The world population has increased faster than our nonrenewable and renewable resources. Overpopulation is a driving force behind social and environmental problems: political instability, loss of freedoms, increasing violence and crime, vanishing species, rain forest destruction, air and water pollution, water shortages.
Does anyone wonder why we restrict the size of fish caught near Long Island? The reason is to preserve the fish population!
Almost half the world, nearly 3 billion people, live in poverty. I understand the argument that a lower birthrate would slow economic growth, but the opposite is also true: There would be fewer people competing for jobs.
Susan Hermer, Commack
I read Cynthia M. Allen’s opinion piece about alarmingly low birthrates in the United States, Japan and Europe with a mix of dismay and irony.
She correctly identifies the concern of some governments that not enough people are having enough children. The result they want to avoid is that there will not be enough people to support the nation, along with the generation that is aging and retiring from the workforce.
Given this, it’s ironic that we still have people crying about overpopulation and criticizing others who choose to have more than a child or two. They buy into propaganda that tells them that there are too many people in the world and that we need to reduce birthrates, not increase them. To them, it seems, people are the enemy of the Earth.
Today’s children will be our next generation of farmers, doctors, teachers, police officers and scientists — even tomorrow’s end-of-the-world alarmists.

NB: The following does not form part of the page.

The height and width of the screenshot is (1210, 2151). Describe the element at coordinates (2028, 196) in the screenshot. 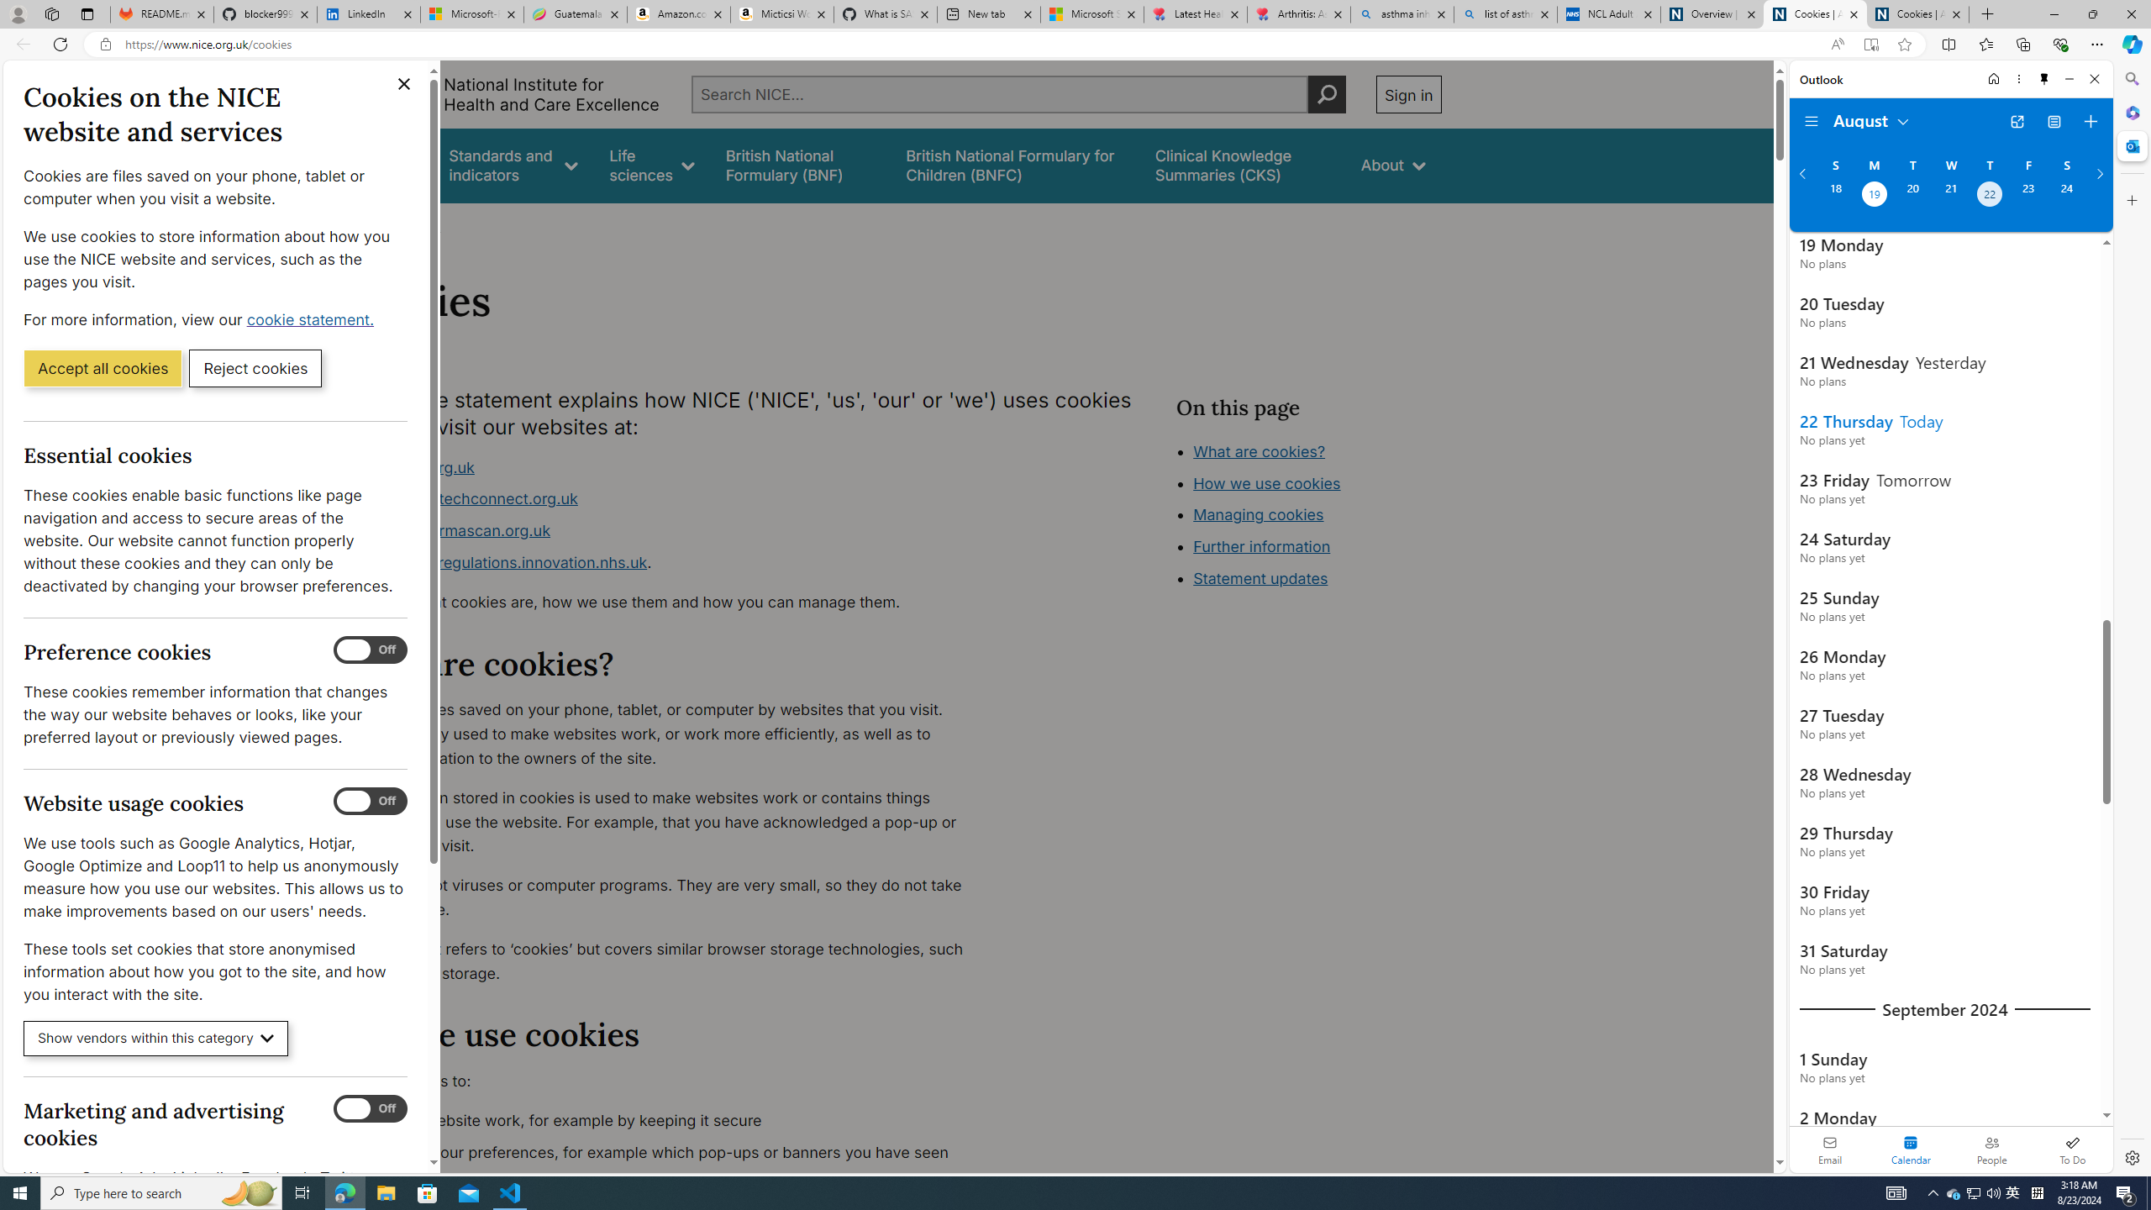

I see `'Friday, August 23, 2024. '` at that location.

If we want to survive as a country, we must be fruitful and multiply.
Michael Cisek, East Islip
Buoyed by president and March for Life
It was wonderful to see so many young people attend the March for Life in Washington [“Trump affirms ‘Life’ movement,” News, Jan. 20].

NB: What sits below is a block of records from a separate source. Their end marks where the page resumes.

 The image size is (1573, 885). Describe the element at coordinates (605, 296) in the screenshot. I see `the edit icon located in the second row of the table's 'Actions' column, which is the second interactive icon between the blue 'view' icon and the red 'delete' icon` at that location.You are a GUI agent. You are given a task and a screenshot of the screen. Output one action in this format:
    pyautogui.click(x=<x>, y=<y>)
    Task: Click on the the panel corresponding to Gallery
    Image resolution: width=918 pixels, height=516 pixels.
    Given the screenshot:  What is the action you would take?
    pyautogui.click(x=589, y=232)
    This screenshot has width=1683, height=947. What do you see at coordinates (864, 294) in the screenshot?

It also was great that the 45th president was there to address our group from the Rose Garden.
Life is winning. And as President Donald Trump said, “Love saves lives.” Love is making America great again. Tens of thousands of Americans with love in their hearts marched for life. That is what makes America great.

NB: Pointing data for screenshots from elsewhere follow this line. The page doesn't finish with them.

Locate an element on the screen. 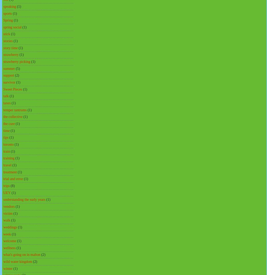  'survivor' is located at coordinates (9, 82).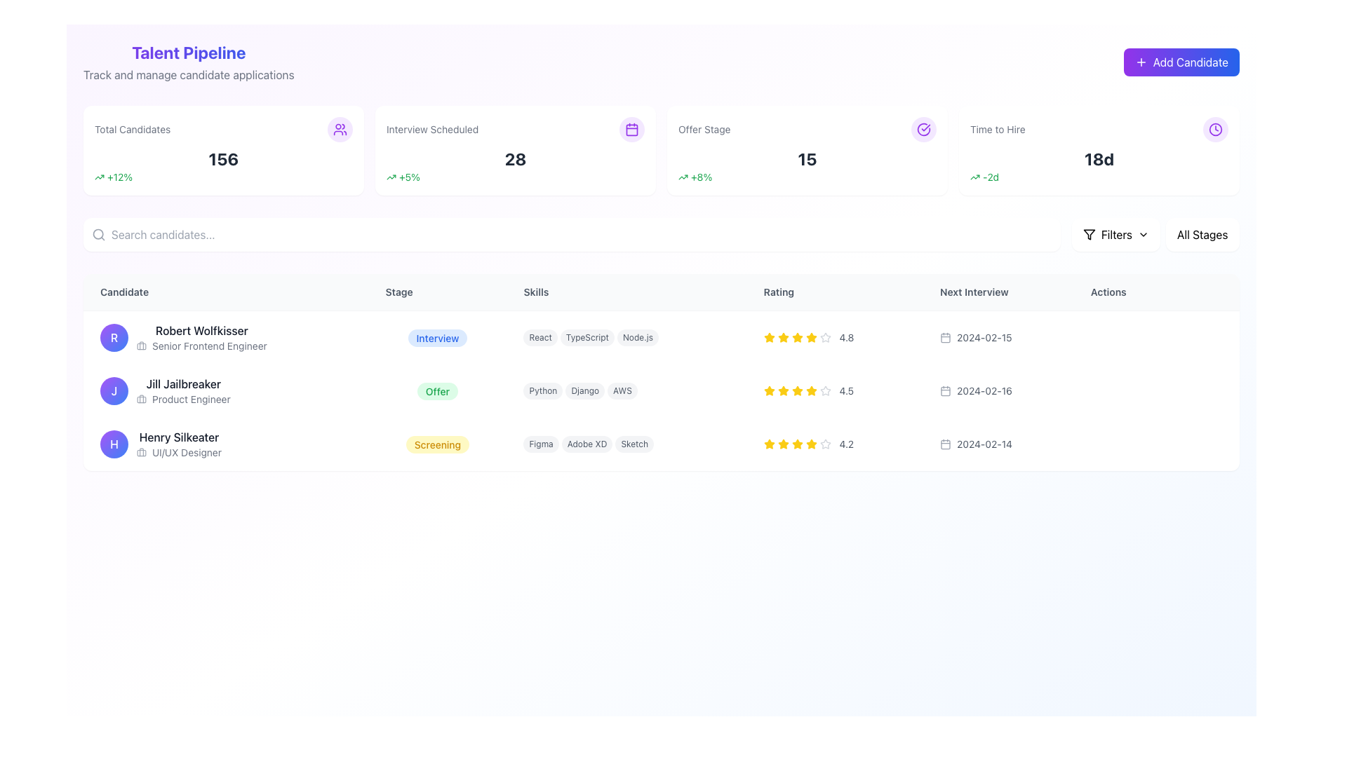 This screenshot has width=1347, height=757. What do you see at coordinates (768, 337) in the screenshot?
I see `the third star in the rating section of the first candidate's row to rate the candidate` at bounding box center [768, 337]. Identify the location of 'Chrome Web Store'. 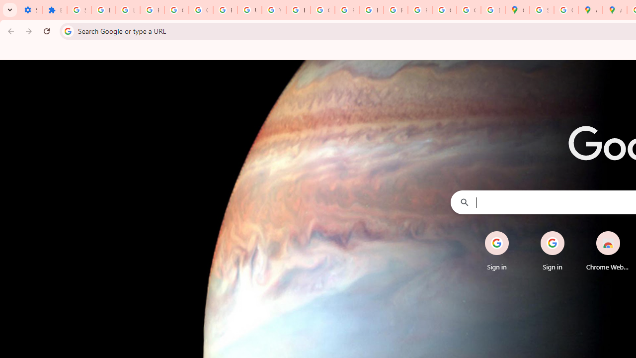
(607, 250).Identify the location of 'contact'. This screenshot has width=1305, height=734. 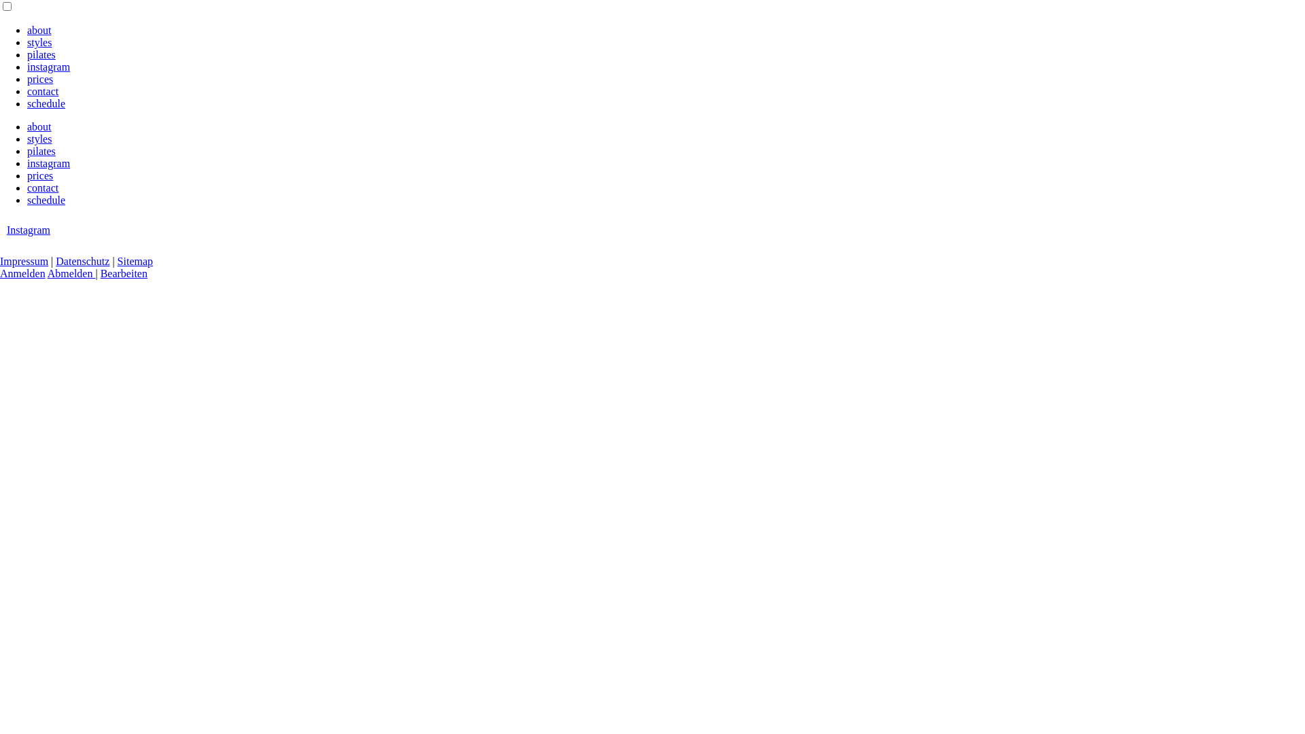
(42, 91).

Patrick Grant, Rocky Point
Women making big strides in NY politics
As I watched marches for the advancement of women, I had to wonder [“Women take to the streets to show unity,” News, Jan. 21]. I live in Hempstead and have a female town supervisor, a female county executive, a female representative in Congress and a female U.S. senator.
I guess Sen. Chuck Schumer had better watch out.
Joe Maccone, Westbury
LI should raise its voice for environment
Competing for headline space with shutdowns, marches and porn stars was the Jan. 19 news story “Scientists: 2017 among hottest years on record.”
Human-caused climate change may seem a slow-moving threat, but poor leadership at the Environmental Protection Agency could be deadly, especially for Long Islanders. In particular, climate change threatens our water supply. Long Island is home to 254 Superfund sites, which are vulnerable to both disruptive weather and toxins that could leach into our aquifers.
Can we trust EPA Administrator Scott Pruitt, who refuses to link carbon-dioxide buildup with global warming, to follow his agency’s own recommendation to protect Superfund sites against extreme weather projected to occur more frequently as the Earth warms?
While Washington leaves us hanging, New York has taken important steps to oppose the Trump administration’s policies. Our state leadership is strong on fighting climate change under Gov. Andrew M. Cuomo. We must use our voices and votes to make sure all of our local politicians are proactive in this fight.
Amy Posner, Lido Beach
Editor’s note: The writer is a member of the Sierra Club.
Congress should vote on straightforward bills
With all the drama surrounding the extension of the federal budget, here’s a novel idea [“Shutdown ends, for now,” News, Jan. 23]. Why not dump the add-ons and amendments and offer a simple, focused bill?
The Deferred Action for Childhood Arrivals program deserves to be debated and voted on based its merits. Though the Child Health Insurance Program was reauthorized for six years, this issue also deserves to be debated and voted on its merits.
The blame game does not go over well here on Main Street, where the fallout from the vitriol produces anger and confusion. This leads to a loss of faith in the greatness of the United States. We need simple bills and to see who votes yes or no on focused issues. That is true transparency and true democracy.